Sunday, 25 September 2016

In a very enjoyable weekend I wonder if it’s possible to get any satisfaction

I am so enjoying this weekend. Not only did some of my grandchildren have a sleep over, help build a wooden gate, and get the garden ready for autumn, but BBC 4 allowed 72 year old Keith Richard to curate their entire weekend programmes – something that’s been called, Keith Richards Lost Weekend. Now for all you younger readers of this blog, Keith Richards is a founding member of the internationally renowned rock group the Rolling Stones. Along with Mick Jagger he wrote some of the best known rock songs of all time. The band still play.

He is a former heroin addict and still chain smokes to this day. But he has an irascible sense of humour, is extremely well-read and erudite. His style of presentation was beautifully captured by Chrissie H on Twitter who pondered; 'you know that caterpillar smoking on the mushroom in Alice in Wonderland…' And it's has been a wonderful experience to sit and listen to his memories, and views on the world. These are often straightforward and yet simultaneously complex. Only Keith Richards could want to be famously anonymous. He doesn't own a computer or phone (but did admit to employing others who do), although he does own over 3000 guitars.

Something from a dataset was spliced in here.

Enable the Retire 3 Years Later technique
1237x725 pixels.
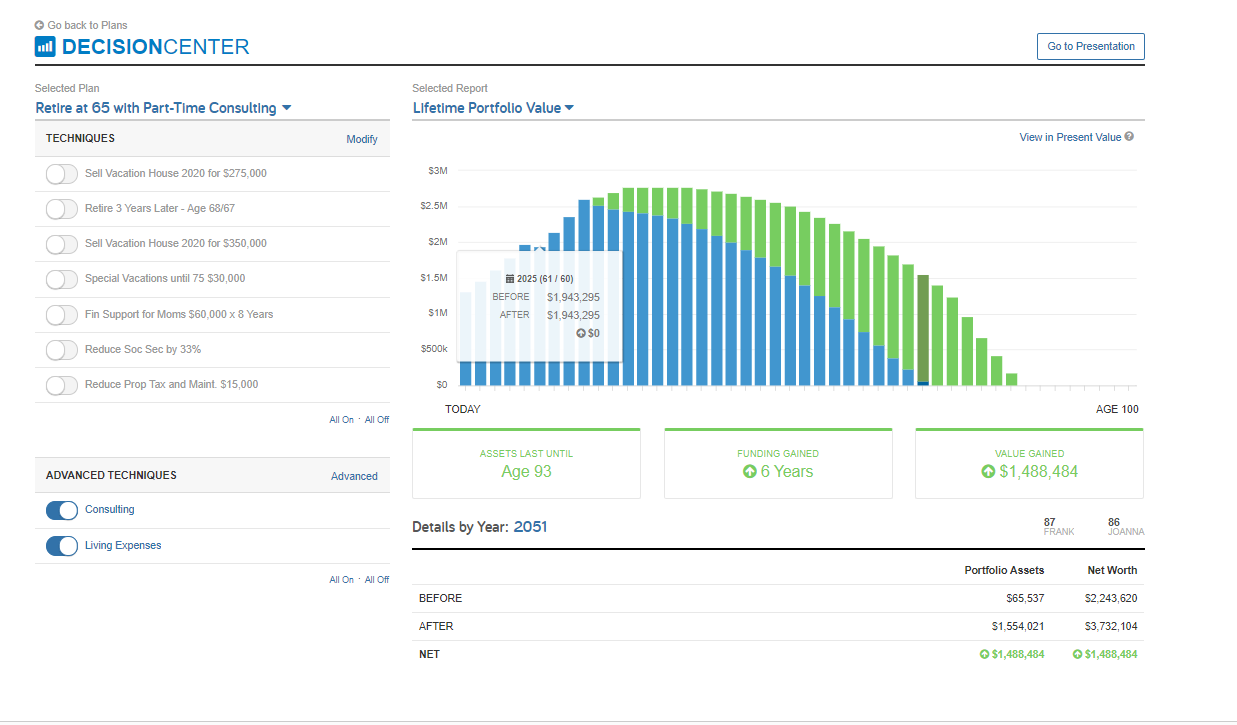tap(62, 209)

For someone of my age the sound track for both nights has been amazing. It has been a fascinating reminder of the challenging social history that has evolved during my life time. Listening to this and his life story brought back so many personal memories. Keith Richards was born just over 10 years before I was and although a great deal can happen in 10 years his account of his early life experiences very much reflected mine, with everything from Saturday morning pictures (cinema), the Readers Digest, to Sunday School, and then later, the discovery of guitars, rock music, smoking, drinking and of course, girls. Hedonism was all.

Keith Richards was born in 1943 so technically he was a Pre-Baby Boomer. Baby Boomers like myself, were those born between 1946 and 1964. Of course the 1960s were said to be a period of great cultural change, which in some ways they were. Whilst generational culture shifts do occur, every generation has basically the same set of aims; living a fulfilling life, earning a living, pursuing a vocation, living in relationships with family, friends and the communities where these relationships are to be found. Arguably these basics of life don’t change much from generation to generation.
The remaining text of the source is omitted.